With that said, I'm glad you mentioned that pellet grills/smokers do offer pretty decent smoke flavor after all when used correctly. I still haven't completely ruled out the Yoder YS640 in favor of a Mak, but which unit would you prefer when it's all said and done? Also, is there any way you could do a quick video with the YS640 set only to smoking temps (150-200) so we can see how much smoke it can really put out? If that's too much trouble then don't worry about it. Just thought I'd ask. Thanks again for all of the info.


----------



## wingman

Sure, I will try and get to it within a couple days. Also, with the Yoders and the Louisianas they have a fairly good sized fire pot so you can cheat. Warm it up with the cooking racks and drip pan out so the fire pot is exposed. Put a big chunk of hardwood in each side of the burn pot just before you you throw your meat on. This will give you additional smoke for the first 30 - 40 minutes or so. I like to put on a couple chunks of Mesquite when I do chicken with hickory pellets.

Data shown.
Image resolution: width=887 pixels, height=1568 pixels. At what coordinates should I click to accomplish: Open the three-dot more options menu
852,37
--
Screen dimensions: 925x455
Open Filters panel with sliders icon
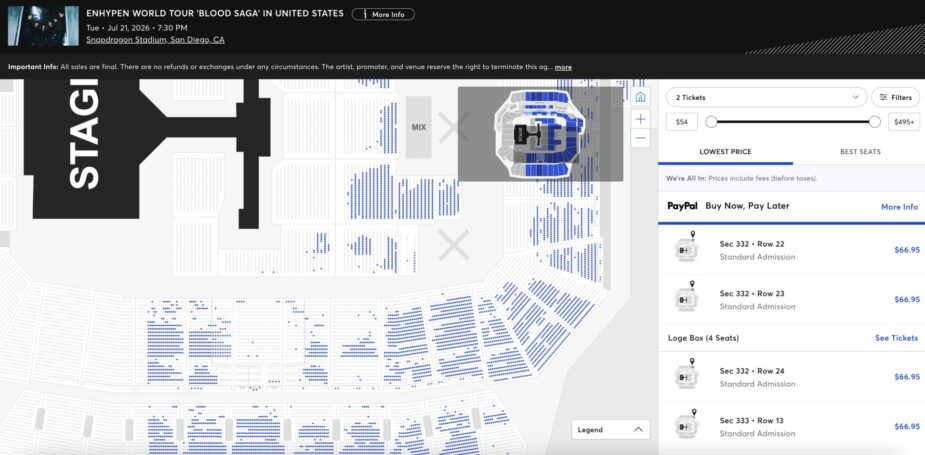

Tasks to perform.
A. In the pellet smoker thread, update the stretch from "With that said, I'm" through "of the info." by replacing "YS640" with "YS480".
B. According to the pellet smoker thread, how long does the additional smoke from the hardwood chunks last?

Exercise results.
A.
With that said, I'm glad you mentioned that pellet grills/smokers do offer pretty decent smoke flavor after all when used correctly. I still haven't completely ruled out the Yoder YS480 in favor of a Mak, but which unit would you prefer when it's all said and done? Also, is there any way you could do a quick video with the YS480 set only to smoking temps (150-200) so we can see how much smoke it can really put out? If that's too much trouble then don't worry about it. Just thought I'd ask. Thanks again for all of the info.

B. About the first 30 to 40 minutes.